▶ **PROBLEM STATEMENT**
Restate word for word every line from the one containing "個人ページ（予約の確認・変更・取消） (1029, 40)" to the last line of the records below.

▶ **DATA SHOWN**
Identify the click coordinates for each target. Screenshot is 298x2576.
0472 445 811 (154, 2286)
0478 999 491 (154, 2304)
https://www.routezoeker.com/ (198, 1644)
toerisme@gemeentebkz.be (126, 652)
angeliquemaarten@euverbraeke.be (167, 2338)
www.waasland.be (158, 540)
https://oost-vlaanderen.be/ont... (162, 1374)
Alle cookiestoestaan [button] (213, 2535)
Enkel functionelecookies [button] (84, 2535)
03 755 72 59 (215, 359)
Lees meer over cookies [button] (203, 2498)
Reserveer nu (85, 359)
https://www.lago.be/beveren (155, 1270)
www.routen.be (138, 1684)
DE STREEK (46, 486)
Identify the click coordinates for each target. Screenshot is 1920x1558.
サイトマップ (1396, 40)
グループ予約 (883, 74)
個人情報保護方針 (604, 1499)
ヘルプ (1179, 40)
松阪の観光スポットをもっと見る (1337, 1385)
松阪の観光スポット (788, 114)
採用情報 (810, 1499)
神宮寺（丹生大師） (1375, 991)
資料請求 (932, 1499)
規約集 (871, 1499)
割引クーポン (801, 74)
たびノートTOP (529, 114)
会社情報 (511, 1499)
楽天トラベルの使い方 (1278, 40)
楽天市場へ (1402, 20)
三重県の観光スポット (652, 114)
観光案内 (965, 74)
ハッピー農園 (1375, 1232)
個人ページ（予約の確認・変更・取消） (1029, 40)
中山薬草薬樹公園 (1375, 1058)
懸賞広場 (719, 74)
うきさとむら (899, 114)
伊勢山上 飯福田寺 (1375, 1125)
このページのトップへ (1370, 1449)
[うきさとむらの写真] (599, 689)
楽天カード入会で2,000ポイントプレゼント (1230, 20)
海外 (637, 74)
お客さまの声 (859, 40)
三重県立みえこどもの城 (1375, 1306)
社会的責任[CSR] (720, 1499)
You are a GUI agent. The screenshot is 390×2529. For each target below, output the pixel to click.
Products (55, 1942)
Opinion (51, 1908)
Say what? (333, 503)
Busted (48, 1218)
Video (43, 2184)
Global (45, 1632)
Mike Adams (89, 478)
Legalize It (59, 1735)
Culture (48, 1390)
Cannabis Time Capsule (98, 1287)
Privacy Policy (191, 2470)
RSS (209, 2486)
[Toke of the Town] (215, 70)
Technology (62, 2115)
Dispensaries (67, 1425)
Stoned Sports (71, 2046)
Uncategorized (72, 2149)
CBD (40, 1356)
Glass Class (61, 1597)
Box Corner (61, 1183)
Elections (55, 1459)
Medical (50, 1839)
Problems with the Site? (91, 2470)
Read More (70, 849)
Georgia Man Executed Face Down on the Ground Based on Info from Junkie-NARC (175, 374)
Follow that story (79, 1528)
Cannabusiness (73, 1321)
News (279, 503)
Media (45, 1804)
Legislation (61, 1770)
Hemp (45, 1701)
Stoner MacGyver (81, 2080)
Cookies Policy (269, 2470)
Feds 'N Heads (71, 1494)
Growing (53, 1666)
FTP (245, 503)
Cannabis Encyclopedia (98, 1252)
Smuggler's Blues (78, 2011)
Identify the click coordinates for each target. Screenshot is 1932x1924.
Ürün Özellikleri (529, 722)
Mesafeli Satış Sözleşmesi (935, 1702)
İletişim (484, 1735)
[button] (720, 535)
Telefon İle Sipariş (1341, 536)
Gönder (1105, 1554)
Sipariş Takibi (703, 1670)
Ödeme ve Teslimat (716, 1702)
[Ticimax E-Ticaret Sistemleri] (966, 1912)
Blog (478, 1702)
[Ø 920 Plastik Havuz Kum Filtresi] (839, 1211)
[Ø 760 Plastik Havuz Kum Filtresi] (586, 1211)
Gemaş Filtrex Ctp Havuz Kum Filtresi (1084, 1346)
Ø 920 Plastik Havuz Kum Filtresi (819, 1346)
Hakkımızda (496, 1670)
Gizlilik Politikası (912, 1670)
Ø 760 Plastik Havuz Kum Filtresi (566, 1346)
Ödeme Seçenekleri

▶ **RESULT FOR THIS TASK**
個人ページ（予約の確認・変更・取消） (1029, 40)
中山薬草薬樹公園 (1375, 1058)
懸賞広場 (719, 74)
うきさとむら (899, 114)
伊勢山上 飯福田寺 (1375, 1125)
このページのトップへ (1370, 1449)
[うきさとむらの写真] (599, 689)
楽天カード入会で2,000ポイントプレゼント (1230, 20)
海外 (637, 74)
お客さまの声 (859, 40)
三重県立みえこどもの城 (1375, 1306)
社会的責任[CSR] (720, 1499)
You are a GUI agent. The screenshot is 390×2529. For each target below, output the pixel to click.
Products (55, 1942)
Opinion (51, 1908)
Say what? (333, 503)
Busted (48, 1218)
Video (43, 2184)
Global (45, 1632)
Mike Adams (89, 478)
Legalize It (59, 1735)
Culture (48, 1390)
Cannabis Time Capsule (98, 1287)
Privacy Policy (191, 2470)
RSS (209, 2486)
[Toke of the Town] (215, 70)
Technology (62, 2115)
Dispensaries (67, 1425)
Stoned Sports (71, 2046)
Uncategorized (72, 2149)
CBD (40, 1356)
Glass Class (61, 1597)
Box Corner (61, 1183)
Elections (55, 1459)
Medical (50, 1839)
Problems with the Site? (91, 2470)
Read More (70, 849)
Georgia Man Executed Face Down on the Ground Based on Info from Junkie-NARC (175, 374)
Follow that story (79, 1528)
Cannabusiness (73, 1321)
News (279, 503)
Media (45, 1804)
Legislation (61, 1770)
Hemp (45, 1701)
Stoner MacGyver (81, 2080)
Cookies Policy (269, 2470)
Feds 'N Heads (71, 1494)
Growing (53, 1666)
FTP (245, 503)
Cannabis Encyclopedia (98, 1252)
Smuggler's Blues (78, 2011)
Identify the click coordinates for each target. Screenshot is 1932x1924.
Ürün Özellikleri (529, 722)
Mesafeli Satış Sözleşmesi (935, 1702)
İletişim (484, 1735)
[button] (720, 535)
Telefon İle Sipariş (1341, 536)
Gönder (1105, 1554)
Sipariş Takibi (703, 1670)
Ödeme ve Teslimat (716, 1702)
[Ticimax E-Ticaret Sistemleri] (966, 1912)
Blog (478, 1702)
[Ø 920 Plastik Havuz Kum Filtresi] (839, 1211)
[Ø 760 Plastik Havuz Kum Filtresi] (586, 1211)
Gemaş Filtrex Ctp Havuz Kum Filtresi (1084, 1346)
Ø 920 Plastik Havuz Kum Filtresi (819, 1346)
Hakkımızda (496, 1670)
Gizlilik Politikası (912, 1670)
Ø 760 Plastik Havuz Kum Filtresi (566, 1346)
Ödeme Seçenekleri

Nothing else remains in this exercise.